Within the 270/271 guide there is a clear path as to which AAA value to return when an alternate search criteria is sent, but when a required search with all 4 elements is sent and the member does not exist in the payer's system at all, the guide prohibits the use of the AAA03 75 (Subscriber/Insured Not Found) from being returned.
What is the appropriate response when the member does not exist at all in the payer's system?
Is it an EB or an AAA segment?
If an AAA, is there a recommended value besides 75 like 71(DOB), 72 (Subscriber ID) or 73 (Subscriber Name) and if so is there a priority such as 72 over 71 or 73 because that is the most unique value in the payer system?
If an EB is it EB*I (Non-Covered)?
Use of the 2100C AAA segment is the appropriate response when the member does not exist in the payer's system.

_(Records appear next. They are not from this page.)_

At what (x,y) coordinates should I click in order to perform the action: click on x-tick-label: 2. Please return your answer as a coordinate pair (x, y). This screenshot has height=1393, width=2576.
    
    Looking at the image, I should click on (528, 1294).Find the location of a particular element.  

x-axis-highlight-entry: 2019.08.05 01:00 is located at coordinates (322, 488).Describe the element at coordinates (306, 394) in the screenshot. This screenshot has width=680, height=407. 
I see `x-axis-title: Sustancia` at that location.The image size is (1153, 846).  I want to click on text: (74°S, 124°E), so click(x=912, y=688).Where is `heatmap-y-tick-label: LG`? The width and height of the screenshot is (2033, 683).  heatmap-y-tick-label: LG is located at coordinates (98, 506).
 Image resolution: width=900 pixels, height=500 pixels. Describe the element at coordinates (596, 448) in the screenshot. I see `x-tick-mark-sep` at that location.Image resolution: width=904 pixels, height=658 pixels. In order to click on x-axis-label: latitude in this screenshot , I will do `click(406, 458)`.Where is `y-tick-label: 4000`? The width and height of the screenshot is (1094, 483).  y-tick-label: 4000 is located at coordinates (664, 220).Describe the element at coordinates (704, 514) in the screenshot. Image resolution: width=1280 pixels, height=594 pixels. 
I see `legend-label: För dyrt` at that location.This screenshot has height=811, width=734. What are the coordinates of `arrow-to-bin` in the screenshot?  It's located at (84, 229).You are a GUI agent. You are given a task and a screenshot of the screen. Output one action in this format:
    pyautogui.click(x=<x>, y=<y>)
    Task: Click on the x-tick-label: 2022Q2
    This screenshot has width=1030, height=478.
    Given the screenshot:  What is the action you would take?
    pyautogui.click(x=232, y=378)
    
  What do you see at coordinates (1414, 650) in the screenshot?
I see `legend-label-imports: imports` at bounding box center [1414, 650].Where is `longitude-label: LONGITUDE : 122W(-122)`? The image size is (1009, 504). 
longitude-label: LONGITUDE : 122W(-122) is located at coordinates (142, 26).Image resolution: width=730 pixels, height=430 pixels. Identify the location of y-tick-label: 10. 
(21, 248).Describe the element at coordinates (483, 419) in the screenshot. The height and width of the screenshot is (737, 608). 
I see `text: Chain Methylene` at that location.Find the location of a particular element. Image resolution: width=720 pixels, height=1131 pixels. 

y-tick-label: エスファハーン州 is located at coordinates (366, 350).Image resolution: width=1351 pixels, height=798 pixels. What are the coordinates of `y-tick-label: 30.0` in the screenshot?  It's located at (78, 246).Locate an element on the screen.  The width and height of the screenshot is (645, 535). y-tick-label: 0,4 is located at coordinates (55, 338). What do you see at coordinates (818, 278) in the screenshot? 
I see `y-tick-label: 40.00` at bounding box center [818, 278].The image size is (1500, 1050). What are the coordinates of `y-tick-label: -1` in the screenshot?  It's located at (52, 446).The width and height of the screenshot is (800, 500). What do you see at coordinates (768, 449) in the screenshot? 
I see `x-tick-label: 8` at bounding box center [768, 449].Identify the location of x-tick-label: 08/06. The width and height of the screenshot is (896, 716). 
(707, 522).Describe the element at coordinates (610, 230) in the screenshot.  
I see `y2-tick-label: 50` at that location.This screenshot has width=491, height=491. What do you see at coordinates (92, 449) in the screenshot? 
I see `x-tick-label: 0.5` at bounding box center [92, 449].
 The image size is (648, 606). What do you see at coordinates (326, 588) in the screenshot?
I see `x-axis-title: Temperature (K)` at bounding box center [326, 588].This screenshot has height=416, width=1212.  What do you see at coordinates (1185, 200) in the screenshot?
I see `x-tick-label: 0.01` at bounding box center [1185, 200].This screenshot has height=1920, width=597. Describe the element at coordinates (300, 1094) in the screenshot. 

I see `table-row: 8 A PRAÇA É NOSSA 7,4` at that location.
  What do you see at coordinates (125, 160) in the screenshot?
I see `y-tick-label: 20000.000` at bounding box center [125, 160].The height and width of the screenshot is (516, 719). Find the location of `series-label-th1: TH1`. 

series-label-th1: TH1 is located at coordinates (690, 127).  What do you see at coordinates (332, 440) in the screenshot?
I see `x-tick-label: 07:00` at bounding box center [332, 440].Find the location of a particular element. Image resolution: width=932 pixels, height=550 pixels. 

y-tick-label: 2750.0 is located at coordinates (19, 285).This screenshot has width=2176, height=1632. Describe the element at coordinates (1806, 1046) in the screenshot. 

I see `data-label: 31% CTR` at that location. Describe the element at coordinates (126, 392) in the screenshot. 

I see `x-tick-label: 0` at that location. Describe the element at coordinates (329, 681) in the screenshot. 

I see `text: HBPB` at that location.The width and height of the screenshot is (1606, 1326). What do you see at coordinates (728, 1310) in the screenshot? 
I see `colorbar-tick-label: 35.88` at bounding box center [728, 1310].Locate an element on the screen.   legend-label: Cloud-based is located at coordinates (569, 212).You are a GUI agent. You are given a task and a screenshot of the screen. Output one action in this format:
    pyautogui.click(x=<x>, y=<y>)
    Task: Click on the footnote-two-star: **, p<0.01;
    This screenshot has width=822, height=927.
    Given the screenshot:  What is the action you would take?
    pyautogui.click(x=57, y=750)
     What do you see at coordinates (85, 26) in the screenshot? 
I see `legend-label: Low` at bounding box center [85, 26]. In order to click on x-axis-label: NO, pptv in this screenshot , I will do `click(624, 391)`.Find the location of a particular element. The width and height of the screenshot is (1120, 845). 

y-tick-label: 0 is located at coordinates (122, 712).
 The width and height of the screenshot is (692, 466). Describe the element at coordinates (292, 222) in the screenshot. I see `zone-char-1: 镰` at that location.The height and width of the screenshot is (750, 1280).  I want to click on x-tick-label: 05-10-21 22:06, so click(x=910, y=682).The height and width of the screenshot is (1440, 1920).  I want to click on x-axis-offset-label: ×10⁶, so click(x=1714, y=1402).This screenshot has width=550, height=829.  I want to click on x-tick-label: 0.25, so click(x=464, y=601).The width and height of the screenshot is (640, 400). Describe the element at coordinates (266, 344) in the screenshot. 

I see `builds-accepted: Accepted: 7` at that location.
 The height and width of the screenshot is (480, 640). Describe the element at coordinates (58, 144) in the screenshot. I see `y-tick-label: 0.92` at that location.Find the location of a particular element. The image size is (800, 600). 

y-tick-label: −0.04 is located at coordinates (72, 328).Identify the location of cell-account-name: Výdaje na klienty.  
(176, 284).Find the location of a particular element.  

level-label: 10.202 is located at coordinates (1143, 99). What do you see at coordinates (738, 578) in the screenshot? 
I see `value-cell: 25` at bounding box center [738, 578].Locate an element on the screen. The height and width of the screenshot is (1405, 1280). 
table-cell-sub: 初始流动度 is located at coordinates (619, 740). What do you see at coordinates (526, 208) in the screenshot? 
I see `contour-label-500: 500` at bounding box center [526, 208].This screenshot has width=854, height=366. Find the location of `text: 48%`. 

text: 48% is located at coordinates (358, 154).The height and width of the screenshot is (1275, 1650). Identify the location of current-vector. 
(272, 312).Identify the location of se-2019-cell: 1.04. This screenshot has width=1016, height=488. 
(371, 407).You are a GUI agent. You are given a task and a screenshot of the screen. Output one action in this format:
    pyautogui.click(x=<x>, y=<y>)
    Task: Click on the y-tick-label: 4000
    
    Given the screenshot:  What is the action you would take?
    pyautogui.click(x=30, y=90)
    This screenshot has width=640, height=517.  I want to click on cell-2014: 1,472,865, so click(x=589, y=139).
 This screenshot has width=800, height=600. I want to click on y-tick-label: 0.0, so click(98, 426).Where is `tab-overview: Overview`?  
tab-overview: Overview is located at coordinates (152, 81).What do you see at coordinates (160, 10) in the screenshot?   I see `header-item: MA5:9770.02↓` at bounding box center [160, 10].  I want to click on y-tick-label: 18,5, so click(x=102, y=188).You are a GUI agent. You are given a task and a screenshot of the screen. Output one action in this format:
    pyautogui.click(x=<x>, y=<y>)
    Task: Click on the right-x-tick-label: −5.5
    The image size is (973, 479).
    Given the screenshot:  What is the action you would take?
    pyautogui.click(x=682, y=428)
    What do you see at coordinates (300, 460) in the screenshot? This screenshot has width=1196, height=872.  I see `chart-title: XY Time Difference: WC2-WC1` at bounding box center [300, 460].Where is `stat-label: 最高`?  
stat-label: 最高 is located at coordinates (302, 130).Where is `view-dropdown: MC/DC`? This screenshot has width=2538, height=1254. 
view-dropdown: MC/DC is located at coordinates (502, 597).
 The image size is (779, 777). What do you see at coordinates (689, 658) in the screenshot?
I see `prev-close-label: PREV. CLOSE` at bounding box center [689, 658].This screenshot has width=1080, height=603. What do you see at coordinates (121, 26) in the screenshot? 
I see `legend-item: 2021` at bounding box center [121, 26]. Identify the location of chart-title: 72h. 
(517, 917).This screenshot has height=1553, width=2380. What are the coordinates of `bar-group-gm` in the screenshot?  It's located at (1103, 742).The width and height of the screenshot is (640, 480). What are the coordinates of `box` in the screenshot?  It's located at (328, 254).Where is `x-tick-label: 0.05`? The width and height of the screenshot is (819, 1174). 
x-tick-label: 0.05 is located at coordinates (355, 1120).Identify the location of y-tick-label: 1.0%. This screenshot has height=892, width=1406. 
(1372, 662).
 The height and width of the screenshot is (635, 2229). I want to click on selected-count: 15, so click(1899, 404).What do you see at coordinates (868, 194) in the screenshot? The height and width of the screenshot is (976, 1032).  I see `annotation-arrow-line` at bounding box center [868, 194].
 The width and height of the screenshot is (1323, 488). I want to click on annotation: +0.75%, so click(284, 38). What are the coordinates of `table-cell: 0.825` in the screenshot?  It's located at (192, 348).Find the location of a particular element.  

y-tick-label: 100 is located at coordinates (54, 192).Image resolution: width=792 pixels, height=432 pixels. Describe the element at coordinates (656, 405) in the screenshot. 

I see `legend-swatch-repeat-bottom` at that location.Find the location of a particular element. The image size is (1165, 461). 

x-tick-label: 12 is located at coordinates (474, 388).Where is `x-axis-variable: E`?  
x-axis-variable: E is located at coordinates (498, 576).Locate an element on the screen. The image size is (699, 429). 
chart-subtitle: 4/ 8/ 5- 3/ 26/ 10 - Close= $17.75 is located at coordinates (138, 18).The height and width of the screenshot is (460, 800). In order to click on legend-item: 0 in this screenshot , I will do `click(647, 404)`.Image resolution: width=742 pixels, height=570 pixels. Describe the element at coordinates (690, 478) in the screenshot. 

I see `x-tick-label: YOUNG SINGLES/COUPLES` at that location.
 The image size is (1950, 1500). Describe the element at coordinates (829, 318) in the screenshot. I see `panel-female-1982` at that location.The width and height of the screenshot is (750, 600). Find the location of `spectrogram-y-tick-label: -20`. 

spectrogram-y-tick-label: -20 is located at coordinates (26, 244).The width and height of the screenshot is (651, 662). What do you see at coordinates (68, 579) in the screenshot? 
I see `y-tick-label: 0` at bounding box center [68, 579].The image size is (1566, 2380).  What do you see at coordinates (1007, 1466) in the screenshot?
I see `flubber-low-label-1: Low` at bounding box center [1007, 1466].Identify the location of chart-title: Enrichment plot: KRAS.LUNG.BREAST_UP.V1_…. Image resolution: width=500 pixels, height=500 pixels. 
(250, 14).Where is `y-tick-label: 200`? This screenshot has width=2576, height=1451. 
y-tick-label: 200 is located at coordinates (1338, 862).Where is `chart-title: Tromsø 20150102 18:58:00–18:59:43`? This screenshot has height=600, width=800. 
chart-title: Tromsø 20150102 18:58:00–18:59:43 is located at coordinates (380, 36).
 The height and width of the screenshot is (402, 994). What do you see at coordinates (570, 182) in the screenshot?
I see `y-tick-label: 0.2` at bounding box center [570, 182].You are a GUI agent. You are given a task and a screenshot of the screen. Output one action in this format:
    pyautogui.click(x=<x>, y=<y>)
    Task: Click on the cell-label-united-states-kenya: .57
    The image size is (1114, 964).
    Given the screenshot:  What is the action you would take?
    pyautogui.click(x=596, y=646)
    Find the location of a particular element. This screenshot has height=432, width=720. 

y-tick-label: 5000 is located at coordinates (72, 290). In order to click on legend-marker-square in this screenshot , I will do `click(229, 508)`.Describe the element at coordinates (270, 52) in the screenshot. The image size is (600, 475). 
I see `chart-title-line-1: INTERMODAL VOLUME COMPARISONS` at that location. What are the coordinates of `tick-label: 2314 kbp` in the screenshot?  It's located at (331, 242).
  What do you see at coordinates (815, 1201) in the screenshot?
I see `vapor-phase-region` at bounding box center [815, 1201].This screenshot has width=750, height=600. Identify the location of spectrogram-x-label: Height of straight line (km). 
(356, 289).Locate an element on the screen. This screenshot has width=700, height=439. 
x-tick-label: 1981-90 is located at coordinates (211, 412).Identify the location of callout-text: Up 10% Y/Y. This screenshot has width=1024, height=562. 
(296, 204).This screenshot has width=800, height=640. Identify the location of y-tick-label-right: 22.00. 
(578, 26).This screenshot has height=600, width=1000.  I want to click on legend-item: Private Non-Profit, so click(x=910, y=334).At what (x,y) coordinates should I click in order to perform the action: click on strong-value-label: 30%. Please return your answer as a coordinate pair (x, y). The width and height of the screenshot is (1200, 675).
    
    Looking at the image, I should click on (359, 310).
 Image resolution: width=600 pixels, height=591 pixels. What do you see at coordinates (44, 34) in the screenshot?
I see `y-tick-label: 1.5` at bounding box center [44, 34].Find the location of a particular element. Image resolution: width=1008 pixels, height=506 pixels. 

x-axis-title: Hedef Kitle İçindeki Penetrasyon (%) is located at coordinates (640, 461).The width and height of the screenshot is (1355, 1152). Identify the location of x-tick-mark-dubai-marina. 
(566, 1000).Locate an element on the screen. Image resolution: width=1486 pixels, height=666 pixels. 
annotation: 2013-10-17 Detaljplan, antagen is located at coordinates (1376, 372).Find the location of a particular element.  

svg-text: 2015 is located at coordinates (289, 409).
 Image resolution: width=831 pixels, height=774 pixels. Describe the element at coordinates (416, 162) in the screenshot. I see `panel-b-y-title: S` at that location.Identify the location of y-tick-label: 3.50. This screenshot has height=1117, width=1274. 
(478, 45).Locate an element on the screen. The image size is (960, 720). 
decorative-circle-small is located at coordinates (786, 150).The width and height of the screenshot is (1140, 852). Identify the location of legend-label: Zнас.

The correct AAA03 value to use would be 72 (Invalid/Missing Subscriber/Insured ID).
It would not be appropriate at all to use EB*I (Non-Covered) when the member does not exist in the payer's system. EB*I (Non-Covered) is only used when the member is found in the Information Source’s system and the benefit in the 2110 loop is not a covered benefit.
If the health plan uses cascading search logic (e.g. continuing to look for the patient when there is no match on the Member ID), they may return AAAs for each additional level that does not locate a match. For example, if at the end of using cascading search logic, you have not matched on the ID, you would return AAAA03 = 72, and if you use the First Name/Last Name and DOB and have not found a match you may return another AAA with AAA03 = 73 (Invalid/Missing Subscriber/Insured Name). If you found a match on the name but did not find a match for the DOB you may return AAA03 = 71 (Patient Birth Date Does Not Match That for the Patient on the Database).